** Document segment follows **

In some embodiments, as illustrated in FIG. 12, the present disclosure provides systems and methods leveraging a feature extraction layer 1208 (e.g., unsupervised learning techniques) for the identification of higher-order molecular signals, phenotype signals, or population signals from lower-order molecular signals, phenotype signals, or population signals 1204 associated with individual molecular variants 1202, including but not limited to feature learning (or representation learning) techniques deploying Artificial Neural Networks (ANNs) 1210 to generate auto-encoders capable of leveraging subjacent associations to yield higher-order representations of lower-order molecular, phenotype, or population signals. In some embodiments, these methods allow the construction of databases lower- and higher-order molecular signals, phenotype signals, and population signals 1214. In some embodiments, the feature extraction layer 1208 may access or receive data from annotation features 1206, in addition to the lower-order molecular signal, phenotype signals, or population signals 1204. In some embodiments, the annotation features 1206 may encompass a plurality of independent (e.g., non-assayed) features (e.g., evolutionary, population, functional (e.g., annotation-based), structural, dynamical, and physicochemical features associated with variants, genomic coordinates, transcript (e.g., RNA) coordinates, translated (e.g., protein) coordinates, amino acids, and various others as would be appreciated by a person of ordinary skill in the art), describing changes associated with the changes in genotype (e.g., sequence, molecular variants, etc.).

** End of Document segment **
** Records shown follows **

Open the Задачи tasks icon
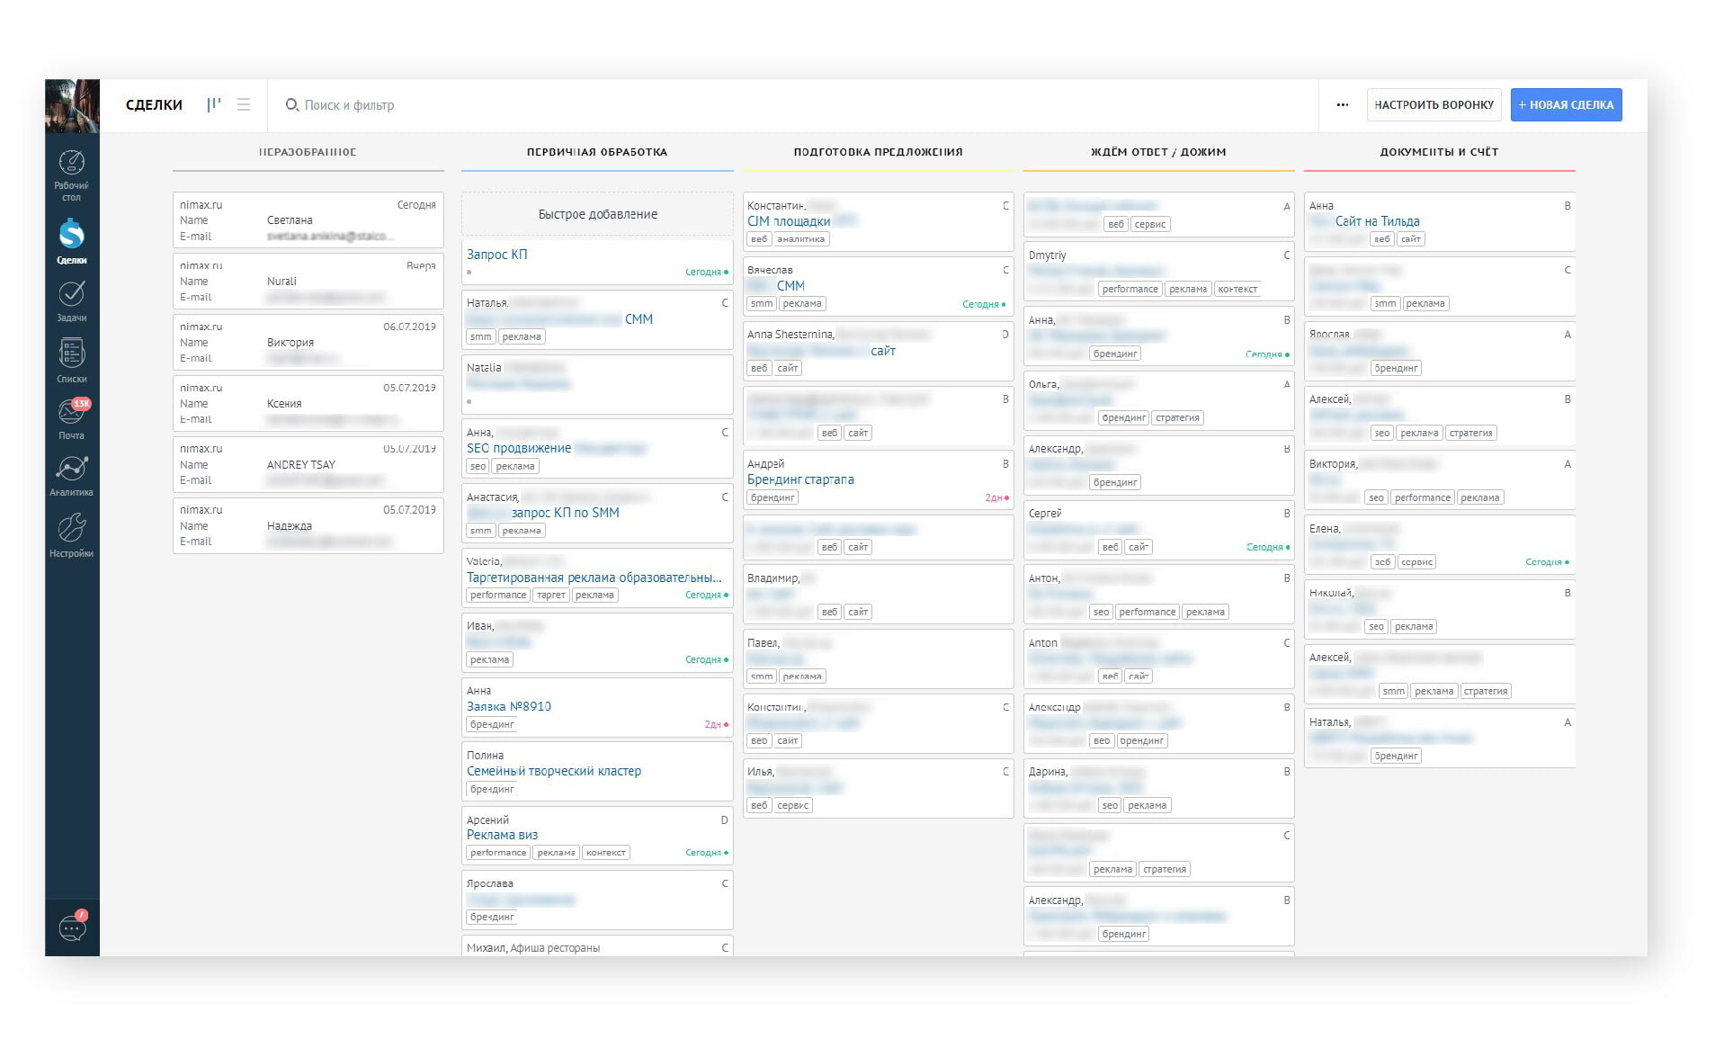Image resolution: width=1715 pixels, height=1048 pixels. pyautogui.click(x=71, y=294)
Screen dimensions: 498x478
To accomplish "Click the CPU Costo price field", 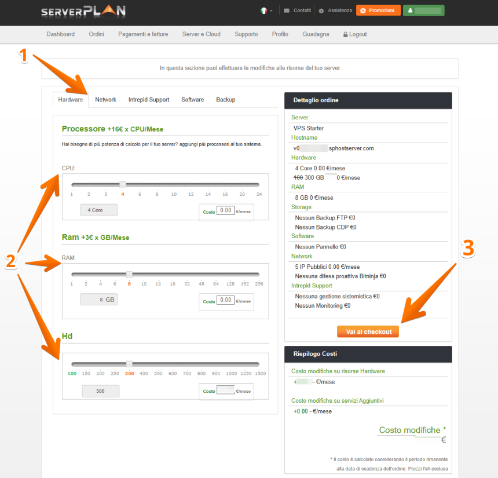I will (225, 211).
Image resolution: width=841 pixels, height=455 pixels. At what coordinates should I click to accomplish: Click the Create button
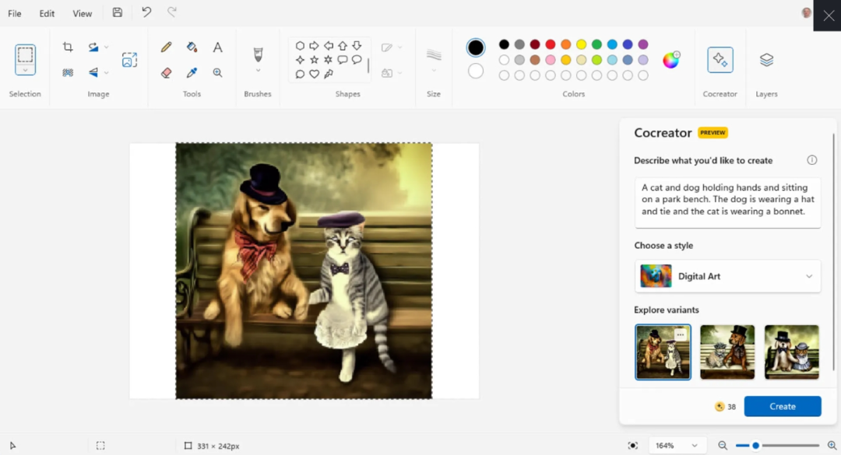(783, 406)

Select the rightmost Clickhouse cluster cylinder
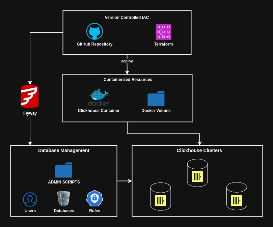click(237, 196)
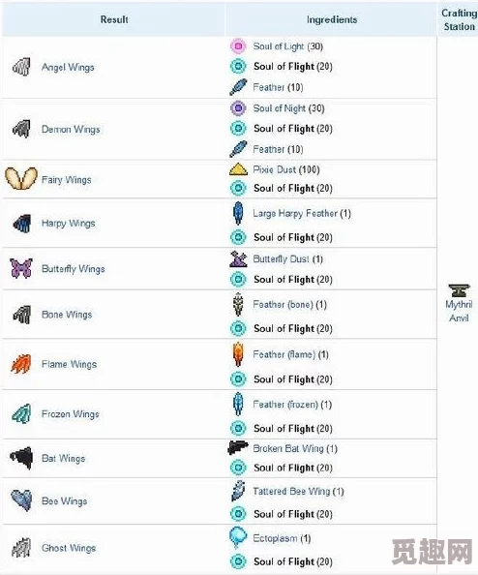
Task: Click the Mythril Anvil icon
Action: click(x=459, y=290)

** End of Records shown **

Task requirements: Copy the passage on the feature extraction layer for molecular, phenotype, and population signals word for word, from start to finish.

Exercise answer:
In some embodiments, as illustrated in FIG. 12, the present disclosure provides systems and methods leveraging a feature extraction layer 1208 (e.g., unsupervised learning techniques) for the identification of higher-order molecular signals, phenotype signals, or population signals from lower-order molecular signals, phenotype signals, or population signals 1204 associated with individual molecular variants 1202, including but not limited to feature learning (or representation learning) techniques deploying Artificial Neural Networks (ANNs) 1210 to generate auto-encoders capable of leveraging subjacent associations to yield higher-order representations of lower-order molecular, phenotype, or population signals. In some embodiments, these methods allow the construction of databases lower- and higher-order molecular signals, phenotype signals, and population signals 1214. In some embodiments, the feature extraction layer 1208 may access or receive data from annotation features 1206, in addition to the lower-order molecular signal, phenotype signals, or population signals 1204. In some embodiments, the annotation features 1206 may encompass a plurality of independent (e.g., non-assayed) features (e.g., evolutionary, population, functional (e.g., annotation-based), structural, dynamical, and physicochemical features associated with variants, genomic coordinates, transcript (e.g., RNA) coordinates, translated (e.g., protein) coordinates, amino acids, and various others as would be appreciated by a person of ordinary skill in the art), describing changes associated with the changes in genotype (e.g., sequence, molecular variants, etc.).